Selection:
▽

Welcome to The Aftergrad Weekly, a curated media bundle to keep you informed, inspired, and entertained. Every Tuesday, we share a selection of articles, something to watch, an interesting quote, and links worth consuming.
QUOTE OF THE WEEK
We recently participated in a Gen Z survey conducted by Irregular Labs and the Walton Family Foundation that polled our perspectives on what it means to be alive. The way they defined “being alive” was quite compelling.
Alive represents the feeling that you get from pursuing something that gives you a deep sense of purpose and meaning in your life over time, and which plays to your unique potential and strengths. Often it is the outcome of doing something of service to others. When you are alive, the stars align between your passions and the unique gifts you can offer and what the world needs — it provides the energy for you to want to get up everyday and go after it, and it acts like a compass, keeping you headed in the right direction.
WEEKLY READ
This is Water | by David Foster Wallace

American novelist David Foster Wallace gets real in his 2005 commencement speech to the graduating class at Kenyon College. He acknowledges the realities of adult life that often go overlooked in speeches meant to inspire the next generation of leaders. His wisdom brings to life the utter monotony of daily living, which every person must contend with.
And I submit that this is what the real, no bullshit value of your liberal arts education is supposed to be about: how to keep from going through your comfortable, prosperous, respectable adult life dead, unconscious, a slave to your head and to your natural default setting of being uniquely, completely, imperially alone day in and day out. That may sound like hyperbole, or abstract nonsense. Let’s get concrete. The plain fact is that you graduating seniors do not yet have any clue what “day in day out” really means. There happen to be whole, large parts of adult American life that nobody talks about in commencement speeches. One such part involves boredom, routine and petty frustration. The parents and older folks here will know all too well what I’m talking about.

△

What is asked:
1 – Reproduce the Aftergrad Weekly newsletter word for word, everything from "QUOTE OF THE" down to "the right direction.".
2 – Translate this sentence from the Aftergrad Weekly newsletter into Spanish: "The way they defined “being alive” was quite compelling."
3 – Extend the Aftergrad Weekly newsletter, starting after its final sentence.
The material after this point has no role in the work on the Aftergrad Weekly newsletter.

Available data:
▽

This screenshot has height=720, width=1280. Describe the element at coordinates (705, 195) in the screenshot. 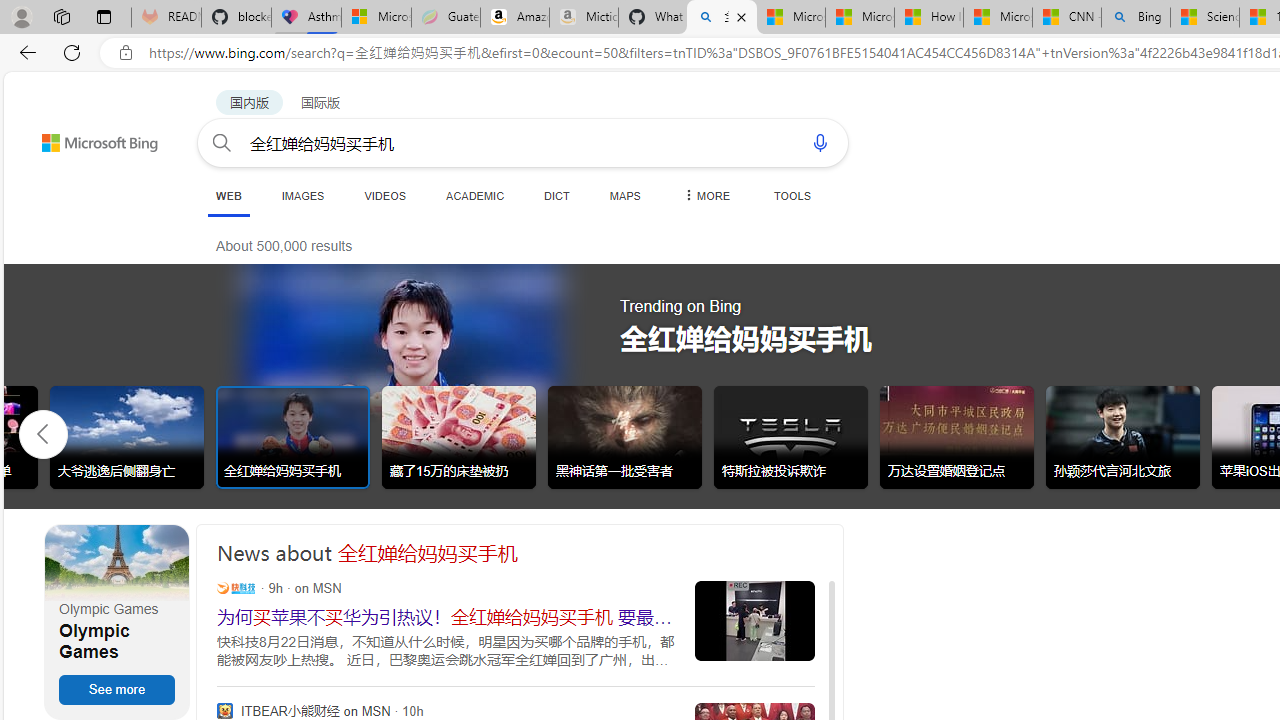

I see `'MORE'` at that location.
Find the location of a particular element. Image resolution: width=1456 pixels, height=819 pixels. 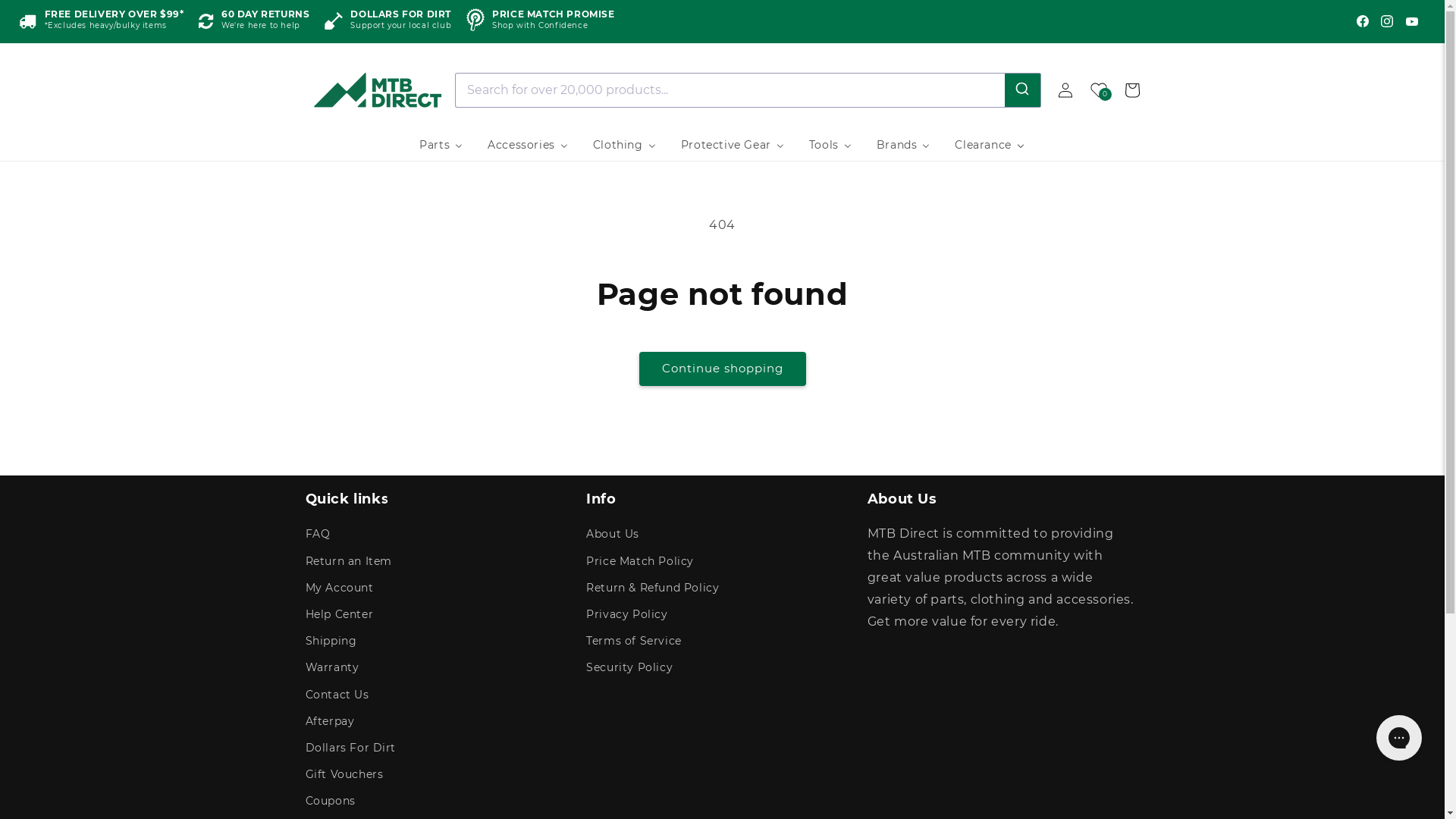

△

Answer set:
1 –
QUOTE OF THE WEEK
We recently participated in a Gen Z survey conducted by Irregular Labs and the Walton Family Foundation that polled our perspectives on what it means to be alive. The way they defined “being alive” was quite compelling.
Alive represents the feeling that you get from pursuing something that gives you a deep sense of purpose and meaning in your life over time, and which plays to your unique potential and strengths. Often it is the outcome of doing something of service to others. When you are alive, the stars align between your passions and the unique gifts you can offer and what the world needs — it provides the energy for you to want to get up everyday and go after it, and it acts like a compass, keeping you headed in the right direction.

2 – La forma en que definieron «estar vivo» fue bastante convincente.

3 –
By way of example, let’s say it’s an average adult day, and you get up in the morning, go to your challenging, white-collar, college-graduate job, and you work hard for eight or ten hours, and at the end of the day you’re tired and somewhat stressed and all you want is to go home and have a good supper and maybe unwind for an hour, and then hit the sack early because, of course, you have to get up the next day and do it all again. But then you remember there’s no food at home. You haven’t had time to shop this week because of your challenging job, and so now after work you have to get in your car and drive to the supermarket. It’s the end of the work day and the traffic is apt to be: very bad. So getting to the store takes way longer than it should, and when you finally get there, the supermarket is very crowded, because of course it’s the time of day when all the other people with jobs also try to squeeze in some grocery shopping. And the store is hideously lit and infused with soul-killing muzak or corporate pop and it’s pretty much the last place you want to be but you can’t just get in and quickly out; you have to wander all over the huge, over-lit store’s confusing aisles to find the stuff you want and you have to manoeuvre your junky cart through all these other tired, hurried people with carts (et cetera, et cetera, cutting stuff out because this is a long ceremony) and eventually you get all your supper supplies, except now it turns out there aren’t enough check-out lanes open even though it’s the end-of-the-day rush. So the checkout line is incredibly long, which is stupid and infuriating. But you can’t take your frustration out on the frantic lady working the register, who is overworked at a job whose daily tedium and meaninglessness surpasses the imagination of any of us here at a prestigious college.
Read or listen to the full commencement speech here.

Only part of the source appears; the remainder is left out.